Die meisten von ihnen versuchen sich zu integrieren. Integrieren kommt aus dem Lateinischen integrare und bedeutet wieder herstellen, ergänzen. Es ist ein Wort, das sich aus der Vorsilbe in- als Negativwort und tangere = berühren zusammensetzt. Also sollen sich die zuerst nicht vorhandenen Berührungspunkte wieder herstellen.
 
Viele meiner Landsleute haben Berührungsängste mit Mitbürgern, die in den letzten Jahrzehnten nach Deutschland gekommen sind. Dabei ist das gar nichts Besonderes.
 
Es ist interessant, sich mit der europäischen Geschichte zu beschäftigen: Das Hin und Her der Volksbewegungen ab unserer Zeitrechnung hat etwas Faszinierendes. Niemand war sicher, dauernd gab es Kriege, Plünderungen, Veränderung der Herrschenden, Königsmorde, Einfälle anderer Völker. Die Besitzverhältnisse änderten sich dauernd, ein immerwährendes Auf und Ab. Eine Karte von Germanien zum Jahre 50 AD führt von Norden nach Süden folgende Volksstämme auf: Avionen, Warnen, Nuitonen, Bugier, Gotonen, Langobarden, Friesen, Chauken, Lemonier, Burgunder, Vandalen, Angrivarier, Cherusker, Fosen, Semnosen, Hermunduren, Chamaven, Brukterer, Marser, Usipeter, Sugambrer, Chatten, Mattiaker, Narister, Markomannen, Quaden; eine andere Karte nur vom Niederrheingebiet, also östlich des Rheins ab etwa dem heutigen Köln/Bonn Richtung Norden erwähnt noch Sunicer, Tungrer, Cugerner, Ubier, Bataver und Ananefaten in den heutigen Niederlanden. Das waren längst noch nicht alle, und sie waren auch nicht so genau abzugrenzen. So schlossen sich die Rugier und Heruler gotischen Verbänden an und vermischten sich. Es kamen die Hunnen hinzu, Römer vermischten sich mit Angehörigen deutscher Stämme.
 
So kann man beispielsweise über die Brukterer lesen: „Ende des 1. Jahrhunderts (98 n. u. Z.) wurden sie von den Angrivariern und Chamaven vernichtend geschlagen und fast ausgerottet. Reste flüchteten in das Gebiet der mit ihnen verbündeten Tenkterer und liessen sich südlich der Lippe nieder. Im 3. Jahrhundert breiteten sie sich rechtsrheinisch von etwa Köln, aber nicht nördlicher als Neuss, bis südlich Koblenz aus.“ Über die Cugerner heisst es: „Die Cugerner bewohnten Gebiete links des Rheins und scheinen in der grossen Masse aus dem Stamm der Sugambrer hervorgegangen zu sein.“
 
Heute noch bekannt sind uns die Goten, die Friesen, die Langobarden, die Cherusker (die bekanntlich die Römer besiegten), die Vandalen, Markomannen und die Bataver.
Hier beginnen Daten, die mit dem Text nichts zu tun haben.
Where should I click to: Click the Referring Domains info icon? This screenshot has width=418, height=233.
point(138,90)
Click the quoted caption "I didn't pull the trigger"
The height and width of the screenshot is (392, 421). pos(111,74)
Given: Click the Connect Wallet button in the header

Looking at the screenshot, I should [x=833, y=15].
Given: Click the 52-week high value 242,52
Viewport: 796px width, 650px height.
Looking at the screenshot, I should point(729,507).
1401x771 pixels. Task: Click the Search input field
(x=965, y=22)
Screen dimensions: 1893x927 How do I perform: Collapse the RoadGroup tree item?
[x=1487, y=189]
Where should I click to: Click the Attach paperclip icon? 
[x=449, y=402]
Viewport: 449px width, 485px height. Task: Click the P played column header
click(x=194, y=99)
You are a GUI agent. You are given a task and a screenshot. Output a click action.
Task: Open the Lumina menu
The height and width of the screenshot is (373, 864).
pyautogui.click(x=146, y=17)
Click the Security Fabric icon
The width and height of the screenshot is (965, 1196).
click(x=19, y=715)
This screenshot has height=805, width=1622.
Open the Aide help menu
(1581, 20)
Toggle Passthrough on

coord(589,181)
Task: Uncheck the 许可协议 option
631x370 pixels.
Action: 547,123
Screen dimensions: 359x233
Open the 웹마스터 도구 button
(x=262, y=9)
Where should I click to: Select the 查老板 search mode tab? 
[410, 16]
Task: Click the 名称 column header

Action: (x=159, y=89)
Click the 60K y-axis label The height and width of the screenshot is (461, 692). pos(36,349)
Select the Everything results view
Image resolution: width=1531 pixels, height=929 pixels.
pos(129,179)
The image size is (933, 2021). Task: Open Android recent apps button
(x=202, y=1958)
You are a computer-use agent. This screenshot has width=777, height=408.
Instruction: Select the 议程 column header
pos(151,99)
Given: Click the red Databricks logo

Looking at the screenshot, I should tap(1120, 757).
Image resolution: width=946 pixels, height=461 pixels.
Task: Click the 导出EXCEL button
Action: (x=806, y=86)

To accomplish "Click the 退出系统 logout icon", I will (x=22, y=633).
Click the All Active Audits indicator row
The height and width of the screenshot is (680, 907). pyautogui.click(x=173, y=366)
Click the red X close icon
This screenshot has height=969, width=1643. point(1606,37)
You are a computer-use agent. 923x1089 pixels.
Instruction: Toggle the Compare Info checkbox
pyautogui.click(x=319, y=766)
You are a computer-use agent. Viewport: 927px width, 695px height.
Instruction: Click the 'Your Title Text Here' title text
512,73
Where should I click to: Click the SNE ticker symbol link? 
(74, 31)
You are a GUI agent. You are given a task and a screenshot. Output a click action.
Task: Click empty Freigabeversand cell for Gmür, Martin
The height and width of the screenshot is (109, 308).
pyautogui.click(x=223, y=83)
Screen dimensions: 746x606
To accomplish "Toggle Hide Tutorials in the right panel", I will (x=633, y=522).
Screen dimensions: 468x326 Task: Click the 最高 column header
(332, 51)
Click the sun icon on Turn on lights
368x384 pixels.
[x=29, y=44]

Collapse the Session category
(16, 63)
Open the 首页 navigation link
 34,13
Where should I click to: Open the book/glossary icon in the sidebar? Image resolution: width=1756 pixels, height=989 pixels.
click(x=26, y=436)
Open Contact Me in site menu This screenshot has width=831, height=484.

Die meisten anderen sind im Laufe der Zeit ausgestorben oder in einem anderen oder mehreren Stämmen aufgegangen. Manchmal waren es nur einige hundert Stammesangehörige, manchmal einige Tausend und mehr. Im Laufe der Zeit kämpften sie mal in dem einen, mal in dem anderen Heer.
 
Die Römer nannten die Stämme, mit denen sie Verträge abgeschlossen hatten und denen kein römisches Recht zugesprochen wurde, foederatus. Entweder sie unterstützen die Römer bei ihren Kriegen und erhielten ihrerseits römische Unterstützung in Form von Lebensmitteln und Geld oder sie waren unzufrieden und kämpften gegen die Römer.
 
Die Römer ebneten den Weg zu Germanien: „Die germanische Welt war vielleicht die grossartigste und dauerhafteste Schöpfung des militärischen und politischen Genies der Römer“ (Quelle: Patrick Geary: „Die Merowinger“, München 1996, S. 7.). Es gab nie Völker, die homogen waren, immer waren Menschen unter ihnen, die einen anderen Ursprung hatten. Das gilt für alle Zeiten und Völker. 
 
Die Abschottungspolitik der sogenannten entwickelten Völker und Staaten der letzten 100 Jahre hat auch nie richtig funktioniert. Ob wir es wollen oder nicht, wir gehören alle Vielvölkerstaaten an.
 
Max Weber formulierte: „Wir wollen solche Menschengruppen, welche auf Grund von Ähnlichkeiten des äusseren Habitus oder der Sitten oder beider oder von Erinnerungen an Kolonisation und Wanderung einen subjektiven Glauben an eine Abstammungsgemeinschaft hegen, derart, dass dieser für die Propagierung von Vergemeinschaftungen wichtig wird, dann, wenn sie nicht ‚Sippen’ darstellen, ‚ethnische’ Gruppen nennen, ganz einerlei, ob eine Blutsgemeinschaft objektiv vorliegt oder nicht.“
 
Ich persönlich lebe gerne in einer solchen Gemeinschaft. Sie öffnet den Blick auf die Welt.
 
Quellen
Internet: Fast alle Bezüge sind Wikipedia entnommen.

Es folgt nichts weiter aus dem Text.